ExxonMobil’s affiliate, Esso Exploration and Production Guyana Limited (EEPGL) has warned that the onset of development works for its US$10B Yellowtail Project could place a further strain on the country’s thinly stretched labour force.
This was specifically noted in the Environmental Impact Assessment (EIA) for the project.
The report notes that potential adverse impacts of the project on economic conditions could include increased competition for skilled workers and support services.

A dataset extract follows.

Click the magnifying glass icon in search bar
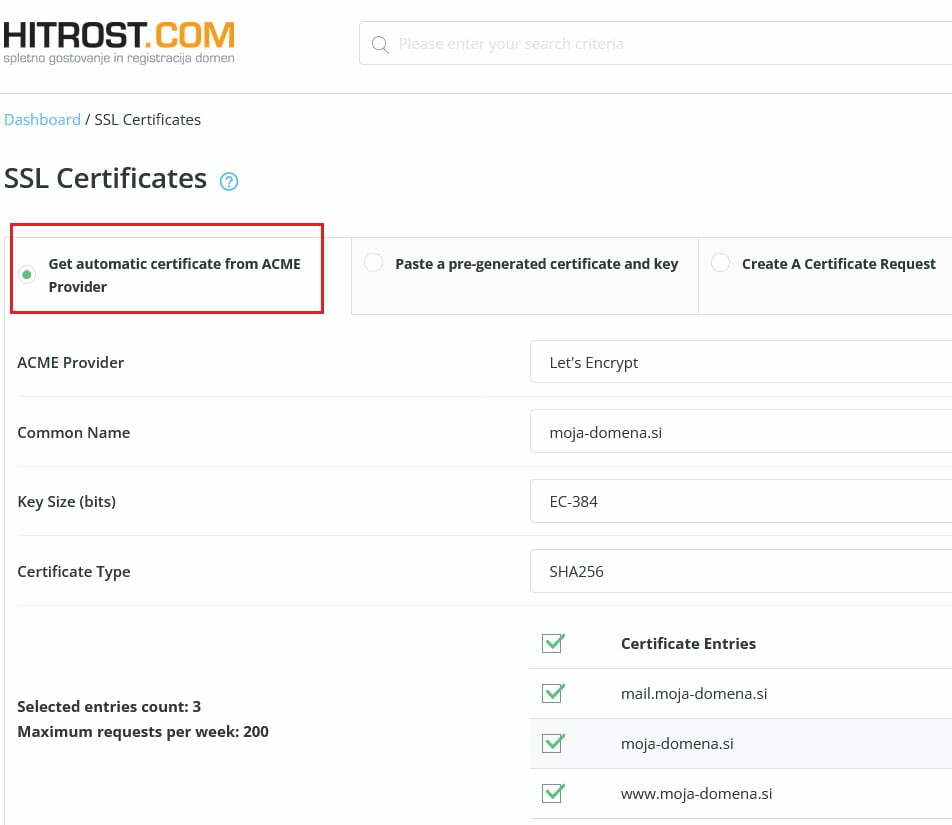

It said this could result from EEPGL and its contractors’ hiring and procurement activities, and could present a potential adverse impact for other companies and sectors that may not be able to pay salaries comparable to those of the oil and gas sector.
With the expansion of job opportunities in the oil and gas sector, EEPGL said in its EIA that it is likely other sectors and the economy overall will need to adjust to wider economic changes, which may include upward pressure on salaries. While this may cause short-term challenges for other sectors, EEPGL said the long-term effects should be positive overall.
Furthermore, the Exxon subsidiary said Guyana is known for having a high level of “brain drain,” whereby a large percentage of the tertiary-educated population emigrates from the country, mostly to Organisation for Economic Co-operation and Development nations.
“Provided that a more robust employment environment can be demonstrated, an increase in high-skilled, high-paying jobs associated with the oil and gas sector should contribute to the attenuation of this phenomenon, creating a larger pool of advanced workers for all areas of the economy,” the oil company stated.
It noted nonetheless that its ongoing capacity-building and training initiatives will remain attentive to the need to foster a more qualified workforce and to enhancing the capacity of local suppliers to serve a larger and more diverse clientele, rather than focusing only on the immediate needs of the oil and gas sector.
The forewarning by ExxonMobil is not particularly an unexpected one since the pressures from the emergence of the oil sector on the country’s labour force are being felt now. Just one week ago, Guyana Standard reported President Irfaan Ali’s revelation that his government’s infrastructure programme for 2022 is under threat due to contractors’ inability to find workers.
A 2021 Report that was published by the International Organization for Migration (IOM) also highlighted the position Guyana finds itself in with 10 billion barrels of oil resources to manage and develop on one hand and very little human resources to do so on the other.
The report noted that Guyana’s population has remained relatively constant over the past 20 years, fluctuating around a mean of approximately 750,000. Those in the population who are of working age are approximately 275,000, with the available labour force being much smaller.
It goes on to state that Guyana has the second lowest labour force participation rate, in the region, at approximately 60.4 per cent in 2020. “If Guyana were to harness all of its unemployed, underemployed and discouraged workers, the potential supply of labour would be only 63,500 the medium-term.” The report estimates that Guyana will need approximately 160,000 workers to proper meeting all of the development activities associated with the emergence of the oil sector.
“It can be concluded that there will be the need for, at minimum, 100,000 workers in Guyana to realize its full growth potential,” the report added while recommending that Guyana needs to urgently consider a structured migration policy, informed by evidence-based analysis.